TASK OBJECTIVE:
Every line from the one with "Click the words 'Iranian regime' in tweet" to the end of the listing below must be printed exactly, with no other text and no pictures.

INPUT MATERIAL:

--------------------------------------------------

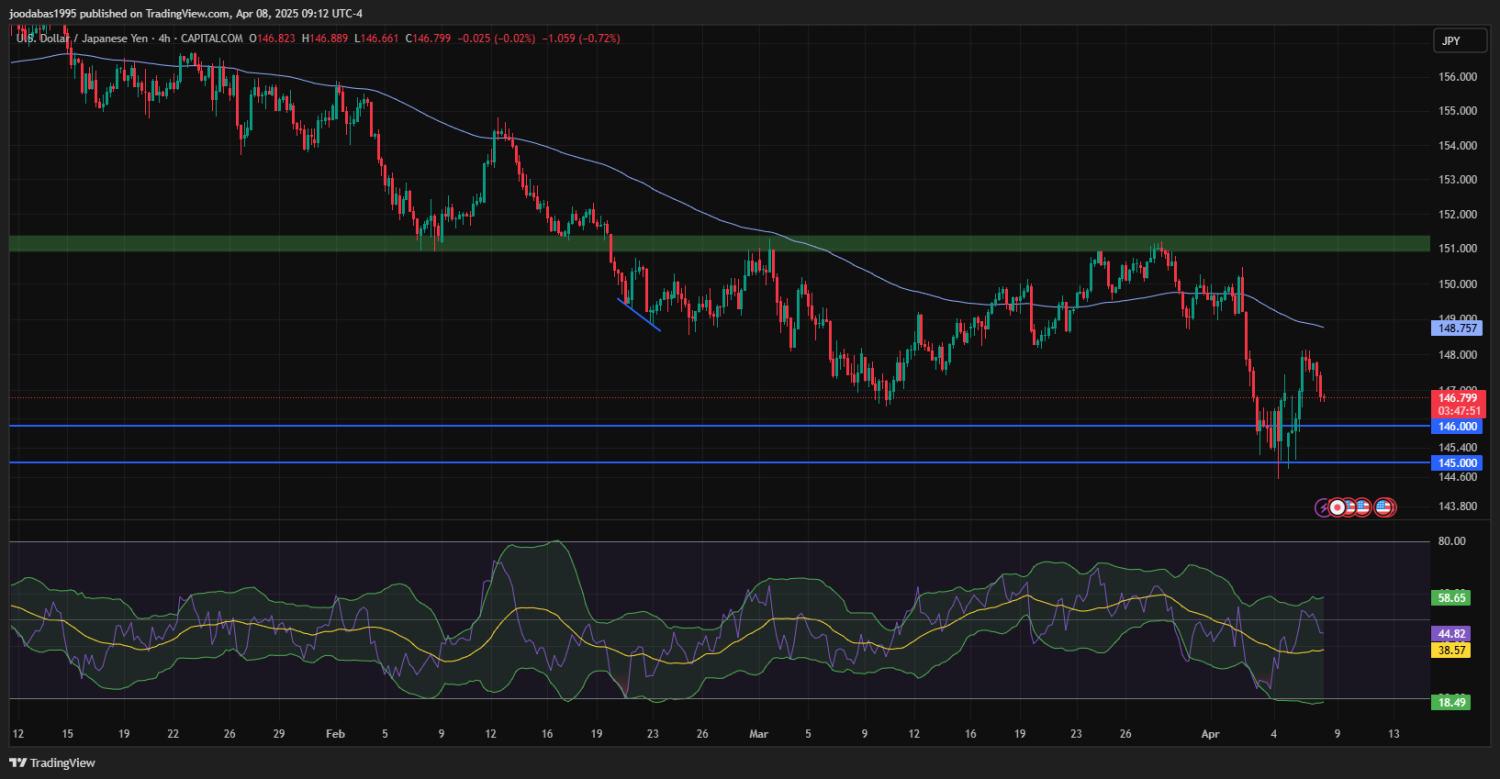The image size is (1500, 779).
Task: Click the green 58.65 indicator value label
Action: [x=1451, y=597]
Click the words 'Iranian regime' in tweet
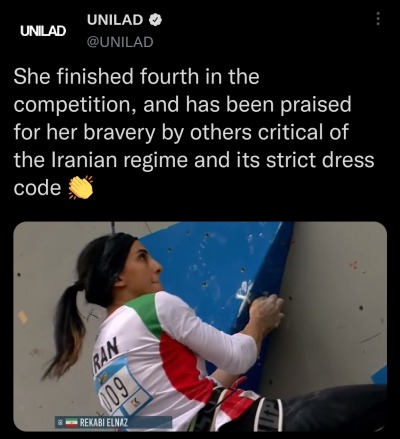 (x=118, y=160)
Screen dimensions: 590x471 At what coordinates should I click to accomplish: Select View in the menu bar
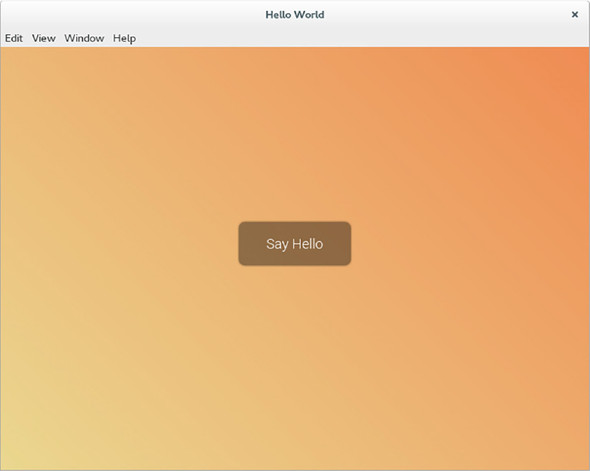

--------------------------------------------------

ANSWER FOR THIS EXERCISE:
Click the words 'Iranian regime' in tweet
 (x=118, y=160)
Screen dimensions: 590x471 At what coordinates should I click to accomplish: Select View in the menu bar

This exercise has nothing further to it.